**TASK TO COMPLETE**
Consider the entries below. Count the lines holding the string "category" and state the number only.

(Saved data entries)
※

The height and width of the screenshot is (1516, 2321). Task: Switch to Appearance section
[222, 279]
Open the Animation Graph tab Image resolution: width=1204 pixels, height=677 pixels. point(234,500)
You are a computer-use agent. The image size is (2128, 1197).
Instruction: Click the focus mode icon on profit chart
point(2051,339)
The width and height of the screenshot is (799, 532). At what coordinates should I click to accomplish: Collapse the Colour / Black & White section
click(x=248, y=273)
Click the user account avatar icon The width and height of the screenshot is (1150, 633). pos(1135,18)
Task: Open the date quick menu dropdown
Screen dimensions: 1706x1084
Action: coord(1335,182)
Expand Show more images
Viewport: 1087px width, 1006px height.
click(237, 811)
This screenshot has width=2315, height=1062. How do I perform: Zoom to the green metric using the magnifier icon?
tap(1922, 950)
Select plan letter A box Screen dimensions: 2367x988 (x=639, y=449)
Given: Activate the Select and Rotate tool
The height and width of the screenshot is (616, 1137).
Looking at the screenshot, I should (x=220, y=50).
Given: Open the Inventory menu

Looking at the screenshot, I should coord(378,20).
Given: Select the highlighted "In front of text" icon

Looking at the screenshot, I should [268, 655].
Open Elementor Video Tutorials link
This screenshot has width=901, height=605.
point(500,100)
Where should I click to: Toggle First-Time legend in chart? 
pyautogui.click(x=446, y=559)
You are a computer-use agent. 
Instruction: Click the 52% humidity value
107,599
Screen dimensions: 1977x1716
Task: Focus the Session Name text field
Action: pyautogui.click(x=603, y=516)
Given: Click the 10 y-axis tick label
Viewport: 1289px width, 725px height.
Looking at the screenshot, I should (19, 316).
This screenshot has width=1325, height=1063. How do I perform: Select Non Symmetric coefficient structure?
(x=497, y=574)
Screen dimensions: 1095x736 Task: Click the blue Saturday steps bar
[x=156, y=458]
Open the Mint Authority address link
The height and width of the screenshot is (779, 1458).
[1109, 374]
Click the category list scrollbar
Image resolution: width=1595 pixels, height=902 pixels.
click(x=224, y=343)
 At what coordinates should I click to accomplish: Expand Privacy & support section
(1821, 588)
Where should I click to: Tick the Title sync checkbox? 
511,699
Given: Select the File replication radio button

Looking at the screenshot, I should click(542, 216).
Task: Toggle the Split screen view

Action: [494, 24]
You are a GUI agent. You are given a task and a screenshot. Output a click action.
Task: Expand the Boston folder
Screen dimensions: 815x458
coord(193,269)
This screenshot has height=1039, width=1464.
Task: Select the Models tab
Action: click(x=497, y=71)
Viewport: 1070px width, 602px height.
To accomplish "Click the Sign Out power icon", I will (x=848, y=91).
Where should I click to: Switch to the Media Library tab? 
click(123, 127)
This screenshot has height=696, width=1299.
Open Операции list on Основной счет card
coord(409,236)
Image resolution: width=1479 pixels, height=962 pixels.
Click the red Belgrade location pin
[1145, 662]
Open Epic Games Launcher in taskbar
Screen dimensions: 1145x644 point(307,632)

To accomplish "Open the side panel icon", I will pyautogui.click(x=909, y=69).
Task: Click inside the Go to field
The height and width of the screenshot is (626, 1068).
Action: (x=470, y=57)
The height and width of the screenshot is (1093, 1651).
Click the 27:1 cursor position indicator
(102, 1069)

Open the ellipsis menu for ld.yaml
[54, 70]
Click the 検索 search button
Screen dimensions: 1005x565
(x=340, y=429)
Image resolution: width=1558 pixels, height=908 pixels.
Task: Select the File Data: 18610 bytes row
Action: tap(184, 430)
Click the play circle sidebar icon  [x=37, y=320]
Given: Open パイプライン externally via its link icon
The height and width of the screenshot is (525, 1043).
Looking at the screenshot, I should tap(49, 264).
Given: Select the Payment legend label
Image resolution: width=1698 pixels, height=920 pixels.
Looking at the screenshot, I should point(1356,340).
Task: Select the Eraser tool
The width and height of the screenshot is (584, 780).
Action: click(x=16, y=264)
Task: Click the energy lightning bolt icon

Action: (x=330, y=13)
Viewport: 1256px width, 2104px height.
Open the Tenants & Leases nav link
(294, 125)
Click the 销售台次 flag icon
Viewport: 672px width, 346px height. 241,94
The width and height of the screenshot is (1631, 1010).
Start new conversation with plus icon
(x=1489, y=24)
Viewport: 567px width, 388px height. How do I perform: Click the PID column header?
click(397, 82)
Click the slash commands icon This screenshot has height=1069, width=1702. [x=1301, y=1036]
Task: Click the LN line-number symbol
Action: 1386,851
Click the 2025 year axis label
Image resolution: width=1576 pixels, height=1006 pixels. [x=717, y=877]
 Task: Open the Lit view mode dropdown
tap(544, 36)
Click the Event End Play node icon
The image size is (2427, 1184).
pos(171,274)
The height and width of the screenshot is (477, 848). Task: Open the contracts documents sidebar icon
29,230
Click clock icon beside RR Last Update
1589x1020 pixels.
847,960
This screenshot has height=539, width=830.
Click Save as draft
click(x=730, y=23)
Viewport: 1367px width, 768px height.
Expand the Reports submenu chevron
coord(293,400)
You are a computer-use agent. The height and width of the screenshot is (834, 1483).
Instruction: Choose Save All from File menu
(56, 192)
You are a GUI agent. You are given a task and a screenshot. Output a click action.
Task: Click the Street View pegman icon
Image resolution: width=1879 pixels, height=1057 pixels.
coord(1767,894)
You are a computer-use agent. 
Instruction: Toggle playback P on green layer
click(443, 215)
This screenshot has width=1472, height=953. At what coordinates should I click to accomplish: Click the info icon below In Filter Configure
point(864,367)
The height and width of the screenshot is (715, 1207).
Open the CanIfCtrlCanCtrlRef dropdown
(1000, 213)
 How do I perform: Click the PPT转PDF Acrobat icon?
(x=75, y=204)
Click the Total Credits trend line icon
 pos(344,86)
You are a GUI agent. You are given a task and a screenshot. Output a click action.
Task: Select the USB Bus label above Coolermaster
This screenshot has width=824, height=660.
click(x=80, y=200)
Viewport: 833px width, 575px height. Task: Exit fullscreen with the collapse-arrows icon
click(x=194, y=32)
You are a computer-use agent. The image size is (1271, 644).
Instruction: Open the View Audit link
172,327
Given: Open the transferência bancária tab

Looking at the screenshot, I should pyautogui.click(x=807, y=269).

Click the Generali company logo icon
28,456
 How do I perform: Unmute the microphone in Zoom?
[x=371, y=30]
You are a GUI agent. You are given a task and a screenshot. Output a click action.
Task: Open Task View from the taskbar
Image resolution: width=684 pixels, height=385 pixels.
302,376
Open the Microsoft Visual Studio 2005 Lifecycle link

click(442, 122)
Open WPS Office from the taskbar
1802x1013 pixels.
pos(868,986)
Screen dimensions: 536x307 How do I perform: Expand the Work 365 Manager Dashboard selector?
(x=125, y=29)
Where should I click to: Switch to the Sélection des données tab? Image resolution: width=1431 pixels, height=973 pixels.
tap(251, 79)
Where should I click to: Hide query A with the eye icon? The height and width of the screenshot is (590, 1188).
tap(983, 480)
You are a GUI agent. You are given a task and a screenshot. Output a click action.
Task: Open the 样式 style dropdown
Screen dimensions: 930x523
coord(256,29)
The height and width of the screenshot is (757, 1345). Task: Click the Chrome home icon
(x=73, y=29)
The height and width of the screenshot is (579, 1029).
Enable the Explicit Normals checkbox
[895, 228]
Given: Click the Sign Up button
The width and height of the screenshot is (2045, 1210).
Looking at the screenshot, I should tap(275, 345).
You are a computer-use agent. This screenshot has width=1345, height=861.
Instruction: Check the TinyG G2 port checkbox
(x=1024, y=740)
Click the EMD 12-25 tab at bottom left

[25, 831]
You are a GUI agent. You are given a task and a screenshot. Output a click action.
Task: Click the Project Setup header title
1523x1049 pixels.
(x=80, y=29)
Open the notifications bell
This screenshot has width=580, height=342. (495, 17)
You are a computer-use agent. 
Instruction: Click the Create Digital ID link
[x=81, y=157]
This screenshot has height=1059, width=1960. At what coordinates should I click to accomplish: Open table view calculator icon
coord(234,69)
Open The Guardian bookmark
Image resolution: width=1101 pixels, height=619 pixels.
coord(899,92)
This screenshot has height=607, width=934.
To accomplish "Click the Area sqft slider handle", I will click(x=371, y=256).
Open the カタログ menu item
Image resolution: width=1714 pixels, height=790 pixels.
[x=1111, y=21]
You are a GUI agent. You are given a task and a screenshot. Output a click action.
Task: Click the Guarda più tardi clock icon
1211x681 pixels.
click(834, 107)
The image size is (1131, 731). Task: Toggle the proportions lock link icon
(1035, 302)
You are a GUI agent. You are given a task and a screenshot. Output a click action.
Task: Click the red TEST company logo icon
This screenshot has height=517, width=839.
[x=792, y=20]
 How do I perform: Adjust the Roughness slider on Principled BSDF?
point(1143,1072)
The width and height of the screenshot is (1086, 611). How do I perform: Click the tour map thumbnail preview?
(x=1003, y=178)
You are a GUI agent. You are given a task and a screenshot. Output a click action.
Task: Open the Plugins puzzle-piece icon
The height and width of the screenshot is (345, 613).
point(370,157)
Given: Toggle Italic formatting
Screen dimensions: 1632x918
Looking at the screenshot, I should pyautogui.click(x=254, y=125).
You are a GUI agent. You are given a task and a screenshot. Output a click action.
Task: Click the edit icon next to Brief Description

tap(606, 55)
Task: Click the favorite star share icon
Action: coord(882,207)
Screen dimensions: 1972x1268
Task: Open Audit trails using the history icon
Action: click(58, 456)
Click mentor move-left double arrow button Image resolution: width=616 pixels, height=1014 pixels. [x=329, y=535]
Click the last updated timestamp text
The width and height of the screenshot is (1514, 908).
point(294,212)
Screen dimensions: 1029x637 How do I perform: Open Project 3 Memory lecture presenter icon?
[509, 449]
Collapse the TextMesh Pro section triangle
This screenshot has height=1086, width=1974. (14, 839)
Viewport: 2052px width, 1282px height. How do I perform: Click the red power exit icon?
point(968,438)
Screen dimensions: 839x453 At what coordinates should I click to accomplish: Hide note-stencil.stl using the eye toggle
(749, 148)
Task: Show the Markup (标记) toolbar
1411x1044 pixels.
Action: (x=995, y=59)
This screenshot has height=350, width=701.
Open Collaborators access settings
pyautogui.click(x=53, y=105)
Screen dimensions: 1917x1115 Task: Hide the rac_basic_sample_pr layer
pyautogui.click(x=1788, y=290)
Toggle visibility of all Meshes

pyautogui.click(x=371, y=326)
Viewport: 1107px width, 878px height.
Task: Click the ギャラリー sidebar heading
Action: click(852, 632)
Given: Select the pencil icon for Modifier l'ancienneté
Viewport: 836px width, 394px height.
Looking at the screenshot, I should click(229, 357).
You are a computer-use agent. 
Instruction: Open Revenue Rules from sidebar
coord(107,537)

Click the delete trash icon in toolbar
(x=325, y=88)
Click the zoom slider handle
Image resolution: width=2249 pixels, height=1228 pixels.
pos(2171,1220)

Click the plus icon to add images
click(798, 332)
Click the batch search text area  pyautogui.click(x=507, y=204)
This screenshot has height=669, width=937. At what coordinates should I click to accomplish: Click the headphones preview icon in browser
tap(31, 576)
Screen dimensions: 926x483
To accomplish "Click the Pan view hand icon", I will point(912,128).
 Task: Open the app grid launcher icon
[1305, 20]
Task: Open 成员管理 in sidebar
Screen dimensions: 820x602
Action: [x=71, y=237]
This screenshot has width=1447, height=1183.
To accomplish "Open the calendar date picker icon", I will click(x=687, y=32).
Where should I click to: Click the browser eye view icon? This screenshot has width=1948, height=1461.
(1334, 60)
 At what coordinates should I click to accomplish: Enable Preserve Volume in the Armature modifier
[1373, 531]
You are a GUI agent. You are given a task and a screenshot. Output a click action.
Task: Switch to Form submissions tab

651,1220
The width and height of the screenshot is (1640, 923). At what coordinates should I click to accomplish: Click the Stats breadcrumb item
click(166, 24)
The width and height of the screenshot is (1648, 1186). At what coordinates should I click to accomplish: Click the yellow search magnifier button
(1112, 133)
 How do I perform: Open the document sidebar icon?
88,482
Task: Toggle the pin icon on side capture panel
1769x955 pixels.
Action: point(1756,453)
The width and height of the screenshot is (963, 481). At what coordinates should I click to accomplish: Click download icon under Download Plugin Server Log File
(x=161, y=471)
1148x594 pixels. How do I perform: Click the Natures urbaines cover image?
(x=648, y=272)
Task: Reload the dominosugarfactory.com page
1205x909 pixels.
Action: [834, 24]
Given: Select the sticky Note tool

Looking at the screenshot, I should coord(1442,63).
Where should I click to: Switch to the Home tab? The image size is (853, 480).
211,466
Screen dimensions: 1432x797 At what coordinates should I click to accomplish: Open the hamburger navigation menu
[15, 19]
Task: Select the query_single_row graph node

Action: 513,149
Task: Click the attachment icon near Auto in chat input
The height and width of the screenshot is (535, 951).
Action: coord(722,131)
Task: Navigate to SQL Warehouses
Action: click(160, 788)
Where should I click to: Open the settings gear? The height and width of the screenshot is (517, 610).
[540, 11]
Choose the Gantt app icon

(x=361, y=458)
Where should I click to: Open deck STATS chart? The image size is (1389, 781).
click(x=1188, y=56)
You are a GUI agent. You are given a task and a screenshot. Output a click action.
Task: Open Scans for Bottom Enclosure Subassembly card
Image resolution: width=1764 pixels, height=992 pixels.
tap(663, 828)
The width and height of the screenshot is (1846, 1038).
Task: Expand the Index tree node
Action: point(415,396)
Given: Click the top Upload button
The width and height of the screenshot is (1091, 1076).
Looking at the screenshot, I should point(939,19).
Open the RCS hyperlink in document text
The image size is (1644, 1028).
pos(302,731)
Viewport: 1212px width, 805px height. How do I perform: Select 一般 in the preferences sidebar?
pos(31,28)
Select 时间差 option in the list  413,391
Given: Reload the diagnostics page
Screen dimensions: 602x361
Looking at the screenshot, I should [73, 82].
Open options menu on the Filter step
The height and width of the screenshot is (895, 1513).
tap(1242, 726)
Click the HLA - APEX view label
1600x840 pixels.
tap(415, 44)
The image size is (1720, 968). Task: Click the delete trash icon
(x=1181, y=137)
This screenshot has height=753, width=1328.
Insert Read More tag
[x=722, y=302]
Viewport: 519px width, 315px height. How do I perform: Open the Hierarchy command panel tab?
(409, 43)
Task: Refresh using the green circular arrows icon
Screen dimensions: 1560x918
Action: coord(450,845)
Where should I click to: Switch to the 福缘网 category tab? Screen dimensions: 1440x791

※

**RESPONSE TO THIS TASK**
2